In preparation for presenting, the ZUC group made all the last changes to the site and transition from test site to live site. Unfortunately, the transition was for front-end configurations only, and several small (but important) changes had to be changed manually. This includes changing the default setting for objects, entities, and collections so that they are automatically made public after imported into the catalog. This had been done before on the test site with Eric’s help. Unfortunately, that session was not documented and I encountered an issues when trying to recreate Eric’s process, a major one.

What needed to be done was to navigate to the UI Editor Screen, and to add the “User Access” element to the screen. (Pictured)

Unfortunately, what I did instead was to change the “Role Access” to the UI Editor Screen so that the Admin had the ability to edit elements on said screen. (Pictured)

Somehow, having done this, I also made the system remove the UI Editor screen from its “default” collection of screens (pictured), which is a huge problem considering this screen controls all other UI screens including those for editing objects and collections.

And the result was.. not pretty.

This was the error I got when trying to access ANY UI editor screen.

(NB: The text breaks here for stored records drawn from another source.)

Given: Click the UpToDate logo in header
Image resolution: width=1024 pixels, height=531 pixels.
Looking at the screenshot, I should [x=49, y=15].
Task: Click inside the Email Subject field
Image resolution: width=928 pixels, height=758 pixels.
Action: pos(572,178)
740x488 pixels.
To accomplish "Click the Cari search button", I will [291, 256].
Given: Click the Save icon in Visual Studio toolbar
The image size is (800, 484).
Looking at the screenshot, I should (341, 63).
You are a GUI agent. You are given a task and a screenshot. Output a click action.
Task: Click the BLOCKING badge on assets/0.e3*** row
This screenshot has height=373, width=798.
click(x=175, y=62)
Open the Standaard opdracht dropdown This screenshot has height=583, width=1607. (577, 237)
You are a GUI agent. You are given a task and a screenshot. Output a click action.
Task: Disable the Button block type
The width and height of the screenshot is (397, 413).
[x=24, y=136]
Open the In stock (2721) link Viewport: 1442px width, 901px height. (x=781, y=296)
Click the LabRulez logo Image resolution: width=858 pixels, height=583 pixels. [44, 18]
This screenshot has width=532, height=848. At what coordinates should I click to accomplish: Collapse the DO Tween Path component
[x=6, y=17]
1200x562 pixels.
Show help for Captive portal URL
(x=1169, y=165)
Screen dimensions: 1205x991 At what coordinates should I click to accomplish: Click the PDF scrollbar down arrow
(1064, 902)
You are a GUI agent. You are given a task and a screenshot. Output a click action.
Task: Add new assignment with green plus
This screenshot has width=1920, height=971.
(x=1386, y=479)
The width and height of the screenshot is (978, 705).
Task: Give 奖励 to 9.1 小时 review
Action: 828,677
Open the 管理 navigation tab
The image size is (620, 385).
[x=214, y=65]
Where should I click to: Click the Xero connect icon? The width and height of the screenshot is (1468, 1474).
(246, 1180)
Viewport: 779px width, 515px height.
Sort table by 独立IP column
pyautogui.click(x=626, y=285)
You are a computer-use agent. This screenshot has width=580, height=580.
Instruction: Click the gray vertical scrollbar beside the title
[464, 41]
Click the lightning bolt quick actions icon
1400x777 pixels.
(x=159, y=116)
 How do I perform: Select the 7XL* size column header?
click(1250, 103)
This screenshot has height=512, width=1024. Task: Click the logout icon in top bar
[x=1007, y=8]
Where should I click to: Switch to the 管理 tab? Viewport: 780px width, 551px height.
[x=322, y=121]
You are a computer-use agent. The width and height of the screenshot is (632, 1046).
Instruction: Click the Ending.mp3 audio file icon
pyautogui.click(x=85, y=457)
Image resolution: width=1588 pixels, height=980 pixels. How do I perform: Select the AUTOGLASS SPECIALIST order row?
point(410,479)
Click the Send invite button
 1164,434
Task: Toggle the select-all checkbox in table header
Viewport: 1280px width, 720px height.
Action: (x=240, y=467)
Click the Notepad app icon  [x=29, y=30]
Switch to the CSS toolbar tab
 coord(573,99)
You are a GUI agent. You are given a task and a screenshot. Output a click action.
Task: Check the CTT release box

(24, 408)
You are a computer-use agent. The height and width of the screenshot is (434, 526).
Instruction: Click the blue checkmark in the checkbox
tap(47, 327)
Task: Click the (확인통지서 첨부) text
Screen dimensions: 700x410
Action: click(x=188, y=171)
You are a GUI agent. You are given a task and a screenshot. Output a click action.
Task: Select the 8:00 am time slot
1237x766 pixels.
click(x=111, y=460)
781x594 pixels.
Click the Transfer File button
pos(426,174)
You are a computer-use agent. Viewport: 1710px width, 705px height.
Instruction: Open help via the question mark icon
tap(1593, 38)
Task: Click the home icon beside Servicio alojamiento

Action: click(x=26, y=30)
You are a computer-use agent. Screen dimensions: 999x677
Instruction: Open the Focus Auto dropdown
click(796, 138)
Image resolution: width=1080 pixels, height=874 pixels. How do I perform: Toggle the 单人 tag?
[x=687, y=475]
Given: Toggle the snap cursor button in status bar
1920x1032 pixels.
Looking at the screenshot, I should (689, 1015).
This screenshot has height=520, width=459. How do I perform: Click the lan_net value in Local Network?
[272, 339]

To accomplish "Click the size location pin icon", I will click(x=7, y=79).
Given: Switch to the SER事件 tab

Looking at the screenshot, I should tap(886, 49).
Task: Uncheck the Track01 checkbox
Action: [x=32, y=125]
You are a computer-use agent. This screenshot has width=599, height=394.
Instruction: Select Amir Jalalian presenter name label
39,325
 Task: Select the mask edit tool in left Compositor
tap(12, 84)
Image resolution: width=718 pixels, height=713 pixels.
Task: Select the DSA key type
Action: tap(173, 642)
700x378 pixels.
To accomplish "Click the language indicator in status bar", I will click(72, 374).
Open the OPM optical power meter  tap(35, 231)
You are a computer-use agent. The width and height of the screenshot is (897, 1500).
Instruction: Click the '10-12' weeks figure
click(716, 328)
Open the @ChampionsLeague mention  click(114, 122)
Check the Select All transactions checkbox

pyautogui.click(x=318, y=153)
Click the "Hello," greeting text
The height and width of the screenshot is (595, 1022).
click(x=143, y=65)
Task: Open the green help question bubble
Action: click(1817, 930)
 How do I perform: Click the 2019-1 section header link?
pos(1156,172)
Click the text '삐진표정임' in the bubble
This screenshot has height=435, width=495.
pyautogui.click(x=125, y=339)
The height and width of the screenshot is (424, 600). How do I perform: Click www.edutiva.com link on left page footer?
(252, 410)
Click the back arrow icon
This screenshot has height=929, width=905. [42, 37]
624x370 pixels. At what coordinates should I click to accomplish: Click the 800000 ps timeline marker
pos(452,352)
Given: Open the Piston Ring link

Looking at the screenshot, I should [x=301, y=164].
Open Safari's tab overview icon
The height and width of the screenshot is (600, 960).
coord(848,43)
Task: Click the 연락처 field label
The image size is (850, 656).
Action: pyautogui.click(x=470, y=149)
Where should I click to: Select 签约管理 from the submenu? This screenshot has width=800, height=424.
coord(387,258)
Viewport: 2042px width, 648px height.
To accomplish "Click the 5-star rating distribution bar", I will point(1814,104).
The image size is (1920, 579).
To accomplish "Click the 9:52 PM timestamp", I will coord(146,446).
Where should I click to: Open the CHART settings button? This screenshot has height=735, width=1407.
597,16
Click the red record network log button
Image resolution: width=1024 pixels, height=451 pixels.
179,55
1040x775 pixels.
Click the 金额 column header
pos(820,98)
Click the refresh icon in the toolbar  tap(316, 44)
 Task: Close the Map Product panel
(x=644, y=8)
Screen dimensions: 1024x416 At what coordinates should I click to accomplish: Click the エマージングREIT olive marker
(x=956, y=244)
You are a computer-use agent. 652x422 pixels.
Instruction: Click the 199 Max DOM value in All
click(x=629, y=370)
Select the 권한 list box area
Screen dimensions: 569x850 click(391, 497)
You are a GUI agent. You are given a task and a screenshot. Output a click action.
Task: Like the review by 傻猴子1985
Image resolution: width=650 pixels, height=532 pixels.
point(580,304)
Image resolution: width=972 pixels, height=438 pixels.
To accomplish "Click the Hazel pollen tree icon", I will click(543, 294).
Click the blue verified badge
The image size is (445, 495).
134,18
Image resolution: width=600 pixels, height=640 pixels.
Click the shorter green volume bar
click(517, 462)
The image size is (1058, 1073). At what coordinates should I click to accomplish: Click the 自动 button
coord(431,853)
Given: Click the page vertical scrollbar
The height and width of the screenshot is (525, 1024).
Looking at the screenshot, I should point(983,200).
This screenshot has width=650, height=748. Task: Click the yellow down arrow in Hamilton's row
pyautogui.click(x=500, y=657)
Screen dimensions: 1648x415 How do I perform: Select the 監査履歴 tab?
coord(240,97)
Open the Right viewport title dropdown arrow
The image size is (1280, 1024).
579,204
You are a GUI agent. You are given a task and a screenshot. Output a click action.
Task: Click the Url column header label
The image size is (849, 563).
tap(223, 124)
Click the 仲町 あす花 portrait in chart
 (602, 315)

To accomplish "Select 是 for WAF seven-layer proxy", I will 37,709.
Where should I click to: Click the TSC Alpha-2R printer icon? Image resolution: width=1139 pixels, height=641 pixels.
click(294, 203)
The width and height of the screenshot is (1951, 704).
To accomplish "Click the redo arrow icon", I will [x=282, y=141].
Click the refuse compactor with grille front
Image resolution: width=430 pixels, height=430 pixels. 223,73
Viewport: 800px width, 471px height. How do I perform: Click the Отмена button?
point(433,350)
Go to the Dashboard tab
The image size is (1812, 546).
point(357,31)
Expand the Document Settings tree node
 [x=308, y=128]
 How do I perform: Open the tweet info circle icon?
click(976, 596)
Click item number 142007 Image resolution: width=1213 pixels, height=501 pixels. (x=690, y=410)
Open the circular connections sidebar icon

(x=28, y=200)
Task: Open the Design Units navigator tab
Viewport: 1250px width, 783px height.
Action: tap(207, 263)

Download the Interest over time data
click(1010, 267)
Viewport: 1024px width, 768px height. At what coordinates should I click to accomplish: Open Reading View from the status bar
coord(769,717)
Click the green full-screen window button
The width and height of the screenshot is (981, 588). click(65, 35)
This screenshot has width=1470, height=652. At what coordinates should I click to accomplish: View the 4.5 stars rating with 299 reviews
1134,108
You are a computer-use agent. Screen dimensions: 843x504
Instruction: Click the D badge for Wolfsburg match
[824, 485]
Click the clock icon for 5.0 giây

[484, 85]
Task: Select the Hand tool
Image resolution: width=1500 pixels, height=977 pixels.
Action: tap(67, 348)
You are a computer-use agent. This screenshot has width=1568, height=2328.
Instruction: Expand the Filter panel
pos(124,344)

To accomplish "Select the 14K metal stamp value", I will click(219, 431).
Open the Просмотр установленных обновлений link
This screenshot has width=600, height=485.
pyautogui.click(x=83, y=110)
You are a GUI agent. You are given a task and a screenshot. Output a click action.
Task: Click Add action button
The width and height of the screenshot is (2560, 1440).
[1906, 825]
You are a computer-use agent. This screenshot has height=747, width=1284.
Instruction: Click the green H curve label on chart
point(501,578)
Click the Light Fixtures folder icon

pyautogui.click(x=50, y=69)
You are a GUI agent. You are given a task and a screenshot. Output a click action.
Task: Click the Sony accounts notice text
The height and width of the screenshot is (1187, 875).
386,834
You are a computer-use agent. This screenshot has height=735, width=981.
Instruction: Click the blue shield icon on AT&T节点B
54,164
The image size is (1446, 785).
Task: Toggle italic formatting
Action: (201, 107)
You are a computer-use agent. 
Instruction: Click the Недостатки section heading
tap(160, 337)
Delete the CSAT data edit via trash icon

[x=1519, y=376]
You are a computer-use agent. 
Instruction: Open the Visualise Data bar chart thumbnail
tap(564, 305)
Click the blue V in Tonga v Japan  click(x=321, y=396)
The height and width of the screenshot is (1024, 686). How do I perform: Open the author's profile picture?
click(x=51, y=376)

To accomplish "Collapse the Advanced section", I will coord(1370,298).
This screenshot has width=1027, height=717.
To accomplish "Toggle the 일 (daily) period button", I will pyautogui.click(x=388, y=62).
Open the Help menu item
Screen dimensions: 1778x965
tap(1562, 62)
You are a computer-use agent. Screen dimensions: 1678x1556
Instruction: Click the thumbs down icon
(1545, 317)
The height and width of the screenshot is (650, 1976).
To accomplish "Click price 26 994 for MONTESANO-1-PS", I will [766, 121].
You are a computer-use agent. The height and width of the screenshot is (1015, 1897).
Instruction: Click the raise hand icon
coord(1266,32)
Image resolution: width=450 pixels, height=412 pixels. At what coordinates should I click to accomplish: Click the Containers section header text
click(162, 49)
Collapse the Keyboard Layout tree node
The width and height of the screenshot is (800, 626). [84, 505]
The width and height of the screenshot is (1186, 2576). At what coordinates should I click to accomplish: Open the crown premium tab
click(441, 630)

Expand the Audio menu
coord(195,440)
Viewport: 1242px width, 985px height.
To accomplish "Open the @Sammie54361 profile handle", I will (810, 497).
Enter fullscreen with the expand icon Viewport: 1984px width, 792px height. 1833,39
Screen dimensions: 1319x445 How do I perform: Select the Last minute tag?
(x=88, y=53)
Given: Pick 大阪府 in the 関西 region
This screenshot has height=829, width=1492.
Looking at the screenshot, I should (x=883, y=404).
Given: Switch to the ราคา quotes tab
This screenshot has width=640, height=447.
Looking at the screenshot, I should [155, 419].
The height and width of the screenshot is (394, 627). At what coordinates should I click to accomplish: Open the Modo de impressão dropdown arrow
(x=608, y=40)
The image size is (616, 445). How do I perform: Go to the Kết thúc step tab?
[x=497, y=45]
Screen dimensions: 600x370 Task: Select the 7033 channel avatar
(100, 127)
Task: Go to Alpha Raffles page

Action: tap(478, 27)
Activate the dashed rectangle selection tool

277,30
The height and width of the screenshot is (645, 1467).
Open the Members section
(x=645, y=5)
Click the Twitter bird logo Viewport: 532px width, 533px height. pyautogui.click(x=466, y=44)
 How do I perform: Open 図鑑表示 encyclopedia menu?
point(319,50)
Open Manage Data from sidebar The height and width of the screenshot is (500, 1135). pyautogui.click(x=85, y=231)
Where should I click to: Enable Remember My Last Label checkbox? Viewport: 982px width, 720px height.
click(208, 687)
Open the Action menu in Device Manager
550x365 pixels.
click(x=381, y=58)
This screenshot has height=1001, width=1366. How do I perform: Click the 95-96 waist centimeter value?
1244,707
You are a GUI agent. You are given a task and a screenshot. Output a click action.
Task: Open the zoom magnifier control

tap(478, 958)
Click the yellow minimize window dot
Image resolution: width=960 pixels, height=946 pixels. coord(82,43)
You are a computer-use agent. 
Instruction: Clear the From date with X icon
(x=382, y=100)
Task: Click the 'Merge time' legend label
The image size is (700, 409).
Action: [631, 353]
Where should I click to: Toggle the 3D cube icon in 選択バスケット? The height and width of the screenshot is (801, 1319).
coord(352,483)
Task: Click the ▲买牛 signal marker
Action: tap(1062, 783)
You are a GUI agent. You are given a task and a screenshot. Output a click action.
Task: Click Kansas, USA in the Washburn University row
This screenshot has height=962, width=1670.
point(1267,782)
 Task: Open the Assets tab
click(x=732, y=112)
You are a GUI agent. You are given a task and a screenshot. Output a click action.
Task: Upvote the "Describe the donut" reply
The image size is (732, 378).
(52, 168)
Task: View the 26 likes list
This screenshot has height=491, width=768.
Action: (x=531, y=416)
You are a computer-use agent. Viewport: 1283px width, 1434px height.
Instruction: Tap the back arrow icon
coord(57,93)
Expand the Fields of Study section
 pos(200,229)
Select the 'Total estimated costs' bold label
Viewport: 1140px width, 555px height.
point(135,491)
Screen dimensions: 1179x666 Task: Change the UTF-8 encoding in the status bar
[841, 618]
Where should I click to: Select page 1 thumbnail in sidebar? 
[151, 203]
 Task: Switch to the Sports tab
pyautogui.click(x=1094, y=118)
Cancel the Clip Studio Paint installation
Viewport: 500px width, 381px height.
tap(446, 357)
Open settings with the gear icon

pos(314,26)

Very. Bad.

I quickly got in contact with Eric who told me that there was no option but to roll back the database. Luckily, I had done a backup during the transition from test to live site. When trying to do a rollback, I encountered an error (pictured) but, after a few attempts and a little bit of “just waiting to see if anything changes,” it worked!

So, I then followed the correct instructions for setting default access to objects, entities, and collections. However, this did not work as expected. But, at least I managed to recover from a big whoopsie, so I’m not complaining. This can be resolved at a later time.


After the presentation was done, I focused my attention towards making this project a cornerstone of possible job applications for the future. To do this, I created a short and simple Digital Project Representation in PDF format to briefly explain what the Zine Union Catalog is, what it does, and to highlight my work in its development. (See below.)


Now, all that’s left is the NEH grant proposal and the personal essay.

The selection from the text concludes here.